You are viewing a plain text version of this content. The canonical link for it is here.
Posted to dev@pig.apache.org by "Thejas M Nair (JIRA)" <ji...@apache.org> on 2011/04/16 00:01:05 UTC

[jira] [Commented] (PIG-1997) define semantics of referring to a column within bytearray column

    [ https://issues.apache.org/jira/browse/PIG-1997?page=com.atlassian.jira.plugin.system.issuetabpanels:comment-tabpanel&focusedCommentId=13020448#comment-13020448 ] 

Thejas M Nair commented on PIG-1997:
------------------------------------

Referring to a column in a bytearray column results in error, if the object is a DataByteArray -

{code}
grunt> cat bag.txt
1       {(1,2,3)}
4       {(4,5,6)}
grunt> l = load 'bag.txt' as (a, b);
grunt> f = foreach l generate b.$0;

grunt> dump f;
...
java.lang.ClassCastException: org.apache.pig.data.DataByteArray cannot be cast to org.apache.pig.data.Tuple
        at org.apache.pig.backend.hadoop.executionengine.physicalLayer.expressionOperators.POProject.getNext(POProject.java:451)
        at org.apache.pig.backend.hadoop.executionengine.physicalLayer.PhysicalOperator.processInput(PhysicalOperator.java:290)
        at org.apache.pig.backend.hadoop.executionengine.physicalLayer.expressionOperators.POProject.getNext(POProject.java:158)
        at org.apache.pig.backend.hadoop.executionengine.physicalLayer.expressionOperators.POProject.getNext(POProject.java:333)
        at org.apache.pig.backend.hadoop.executionengine.physicalLayer.PhysicalOperator.getNext(PhysicalOperator.java:320)
        at org.apache.pig.backend.hadoop.executionengine.physicalLayer.relationalOperators.POForEach.processPlan(POForEach.java:332)

====

• **Tasks to complete**:
(a) In the Pig JIRA comment, why does `dump f` end in an error? Answer in one to three sentences.
(b) Continue the Pig JIRA comment from its last line.

• **Entries supplied**:
====

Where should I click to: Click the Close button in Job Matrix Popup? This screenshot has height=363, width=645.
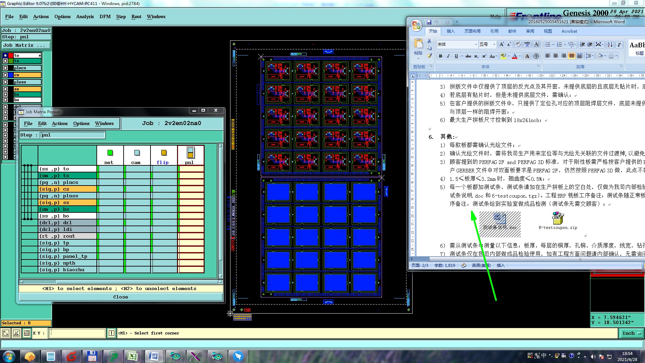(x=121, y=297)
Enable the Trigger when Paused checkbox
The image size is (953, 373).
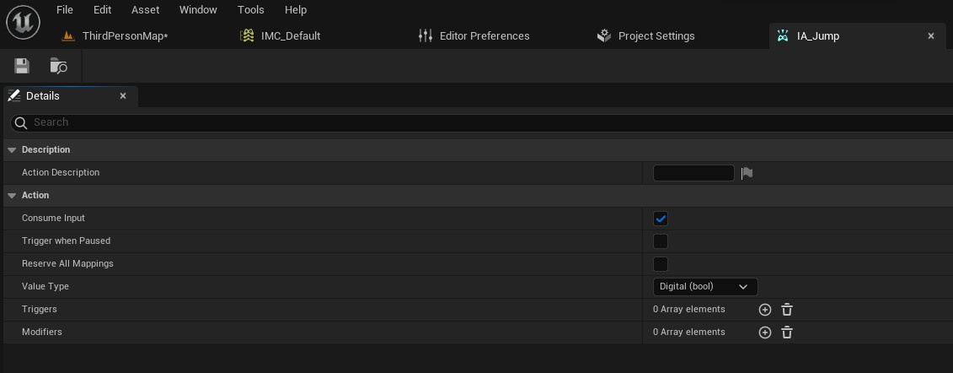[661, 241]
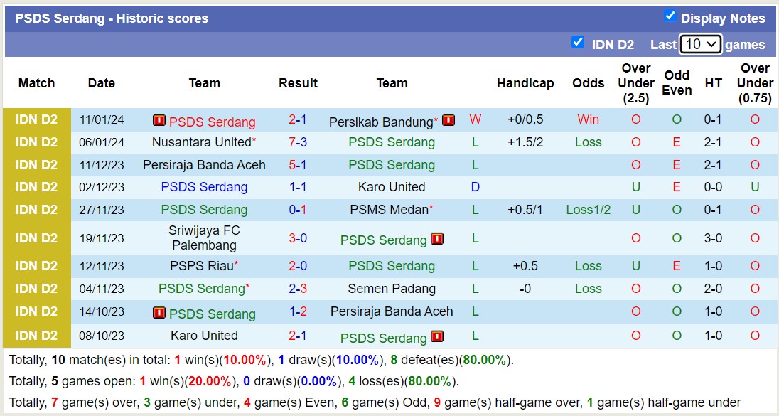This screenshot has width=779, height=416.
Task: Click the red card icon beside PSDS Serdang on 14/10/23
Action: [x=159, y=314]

====

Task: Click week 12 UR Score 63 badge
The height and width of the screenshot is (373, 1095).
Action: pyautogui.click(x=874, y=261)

====

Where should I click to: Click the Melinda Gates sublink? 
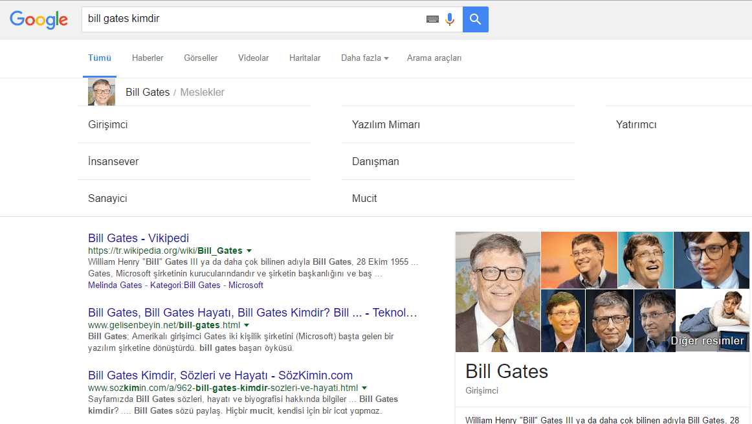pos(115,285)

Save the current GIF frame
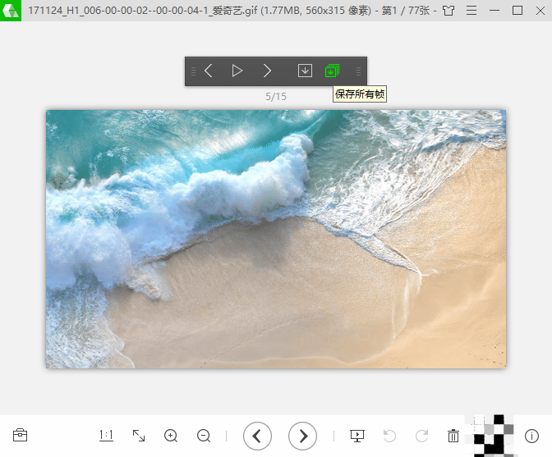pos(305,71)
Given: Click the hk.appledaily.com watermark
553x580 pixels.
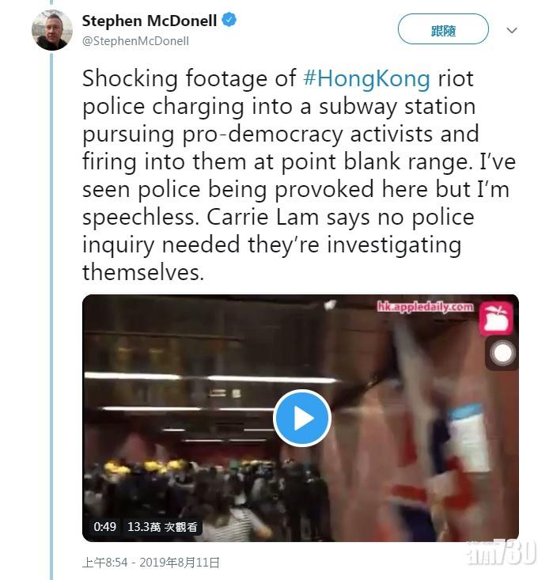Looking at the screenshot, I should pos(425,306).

====

• **Written responses**:
(a) The statement `f = foreach l generate b.$0;` refers to a column within b, which is a bytearray column. When the object in that column is a DataByteArray, the projection fails with a java.lang.ClassCastException, because a DataByteArray cannot be cast to org.apache.pig.data.Tuple.

(b)
        at org.apache.pig.backend.hadoop.executionengine.physicalLayer.relationalOperators.POForEach.getNext(POForEach.java:284)
        at org.apache.pig.backend.hadoop.executionengine.mapReduceLayer.PigMapBase.runPipeline(PigMapBase.java:261)
        at org.apache.pig.backend.hadoop.executionengine.mapReduceLayer.PigMapBase.map(PigMapBase.java:256)
        at org.apache.pig.backend.hadoop.executionengine.mapReduceLayer.PigMapBase.map(PigMapBase.java:58)
        at org.apache.hadoop.mapreduce.Mapper.run(Mapper.java:144)
        at org.apache.hadoop.mapred.MapTask.runNewMapper(MapTask.java:621)
        at org.apache.hadoop.mapred.MapTask.run(MapTask.java:305)
        at org.apache.hadoop.mapred.LocalJobRunner$Job.run(LocalJobRunner.java:177)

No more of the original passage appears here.